I was diagnosed in November 2025 with Chronic myeloid leukaemia ('CML') with the P190 oncogene which from my understanding is a very rare and aggressive disease. I was treating with the same oncologist since 2010 for factor 5 Leiden.I trusted this doctor to take care of me. My WBCs and Platelets showed increased numbers beginning in May of 2023 but I had no symptoms. I then started to develope clots while on Xeralto. He stated he would look for cancer due to clotting on a thinner. He did some tests and a bone biopsy in his office and said everything was fine changed my medication and did some tests but stated everything was good and the persistent increased WBCs and Platelets must just be my normal. In November 2025 my PCP insisted I go for a second opinion due to suffering extreme fatigue and aching in my arms and hips. All of which my oncologist said was due to lack of exercise. The new oncologist I saw ran a simple PCR and I was diagnosed with Chronic myeloid leukaemia ('CML') . I am now treating but suffering severe fatigue with nausea vomiting and diarrhea.
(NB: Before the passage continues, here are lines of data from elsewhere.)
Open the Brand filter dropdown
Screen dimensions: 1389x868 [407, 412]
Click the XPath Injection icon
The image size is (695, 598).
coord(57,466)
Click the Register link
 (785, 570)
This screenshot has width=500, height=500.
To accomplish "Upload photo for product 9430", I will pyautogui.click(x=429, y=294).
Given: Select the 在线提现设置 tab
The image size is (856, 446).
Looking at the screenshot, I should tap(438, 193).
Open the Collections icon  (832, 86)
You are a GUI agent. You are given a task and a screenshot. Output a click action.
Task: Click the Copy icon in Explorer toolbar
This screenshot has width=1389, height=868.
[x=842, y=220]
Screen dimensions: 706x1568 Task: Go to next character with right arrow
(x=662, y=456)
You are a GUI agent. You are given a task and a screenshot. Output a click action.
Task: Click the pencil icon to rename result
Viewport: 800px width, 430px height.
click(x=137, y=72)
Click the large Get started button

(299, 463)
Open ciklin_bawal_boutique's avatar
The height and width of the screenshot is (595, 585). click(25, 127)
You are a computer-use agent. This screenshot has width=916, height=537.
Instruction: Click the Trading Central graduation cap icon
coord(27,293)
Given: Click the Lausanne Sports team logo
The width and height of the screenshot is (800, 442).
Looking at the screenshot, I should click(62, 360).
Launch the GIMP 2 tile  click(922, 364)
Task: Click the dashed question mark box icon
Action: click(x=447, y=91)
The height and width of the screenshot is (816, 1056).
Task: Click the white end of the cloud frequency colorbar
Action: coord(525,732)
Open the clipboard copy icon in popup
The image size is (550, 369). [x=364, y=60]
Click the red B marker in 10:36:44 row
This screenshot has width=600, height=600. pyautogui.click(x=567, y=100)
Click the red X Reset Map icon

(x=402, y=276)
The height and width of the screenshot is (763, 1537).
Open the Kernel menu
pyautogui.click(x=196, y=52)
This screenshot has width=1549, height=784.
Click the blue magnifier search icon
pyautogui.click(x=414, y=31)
Hi @Betty, welcome to the Forum and thank you for sharing your story - I’m sure the road to diagnosis you experienced feels quite familiar to a number of community members (myself included, though I had Hodgkins Lymphoma).
It’s good to hear you’re now being treated, even though the fatigue, nausea, and everything else you’re describing sounds tough. I hope your current team is keeping a close eye on how you’re managing?
You might find it useful to look at some of the related threads the forum has surfaced alongside your post as there are others here with Chronic myeloid leukaemia who’ve shared their own journeys, and connecting with people who understand can make a real difference. You can scroll down to the ‘Related’ feature at the bottom of this thread to find similar ones, or just use the Forum’s search function.
Am I right in thinking you’re based in the US given you’re referring to PCP? If so, you might want to say hello to our fellow US-based Forum Support volunteer, @Duncan. Blood Cancer United may also be worth knowing about - they offer support specifically for people in the US living with blood cancer.
Keep posting whenever you need to, you’re very welcome here.